Start of Block

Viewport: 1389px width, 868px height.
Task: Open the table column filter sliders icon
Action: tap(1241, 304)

End of Block
Start of Block

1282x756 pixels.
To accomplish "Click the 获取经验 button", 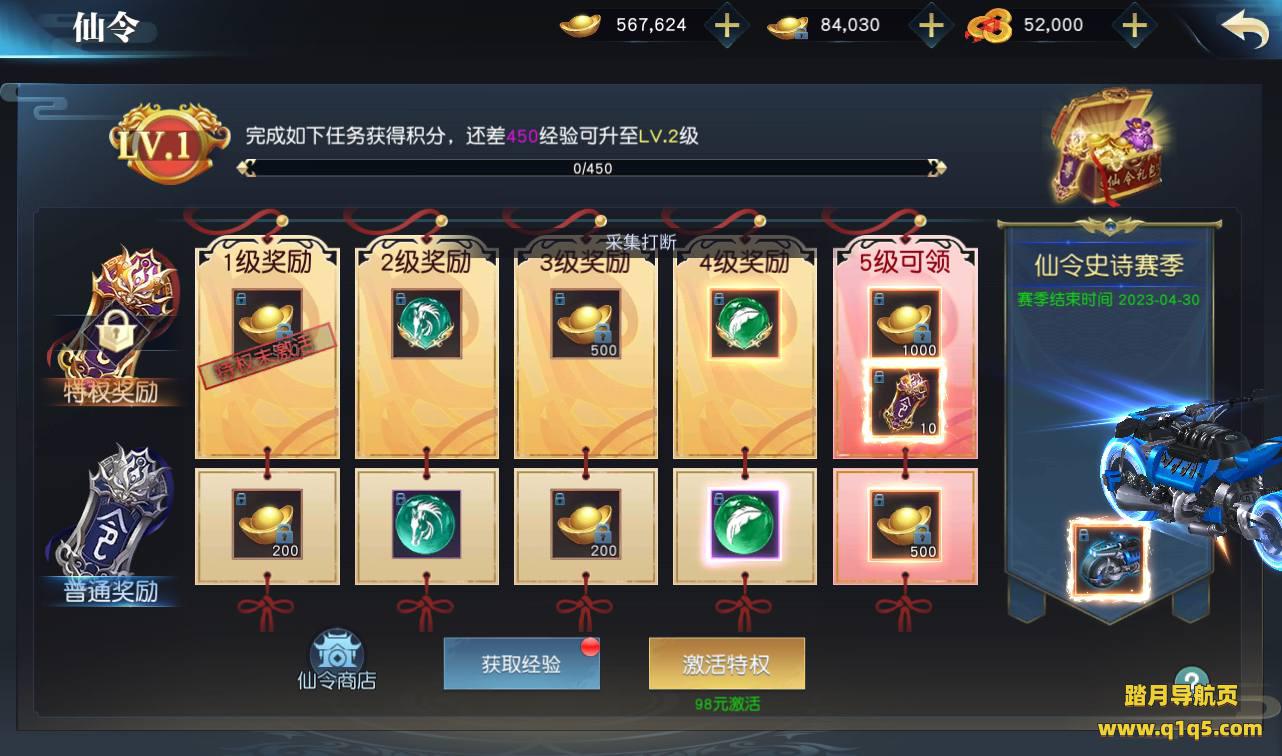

End of Block
Start of Block

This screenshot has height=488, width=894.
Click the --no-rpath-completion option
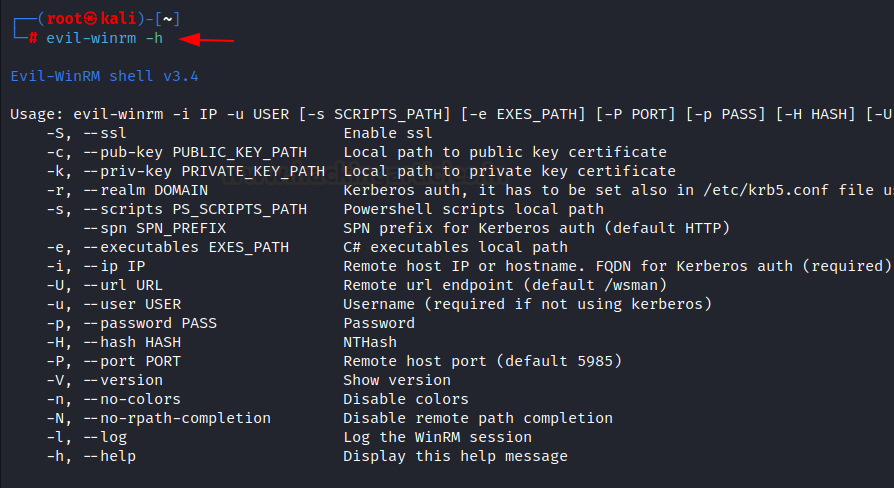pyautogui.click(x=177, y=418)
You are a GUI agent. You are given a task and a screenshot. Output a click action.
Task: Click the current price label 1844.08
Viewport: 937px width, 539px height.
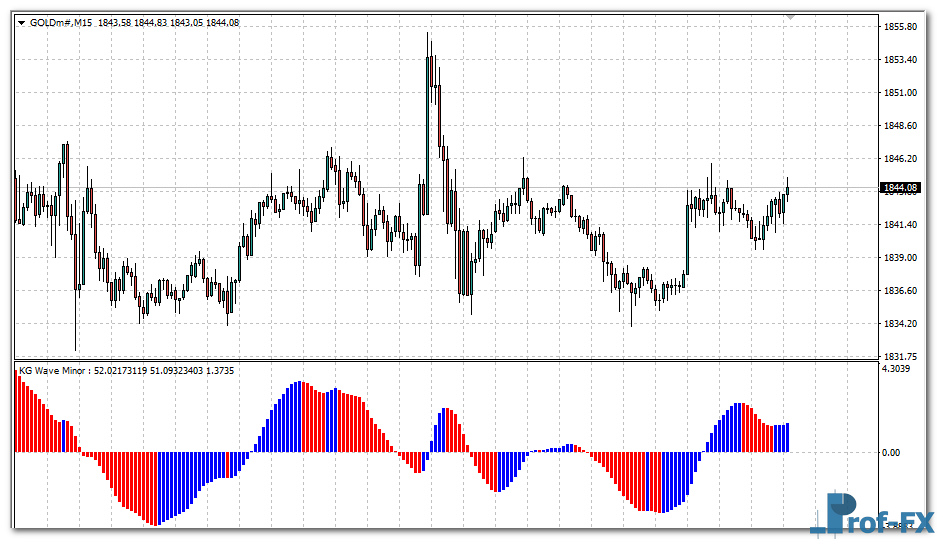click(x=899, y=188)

End of Block

* **Directions**
Copy out each line of the records where the word "screenshot" appears.

* **Solution to this exercise**
This screenshot has height=488, width=894.
You are a GUI agent. You are given a task and a screenshot. Output a click action.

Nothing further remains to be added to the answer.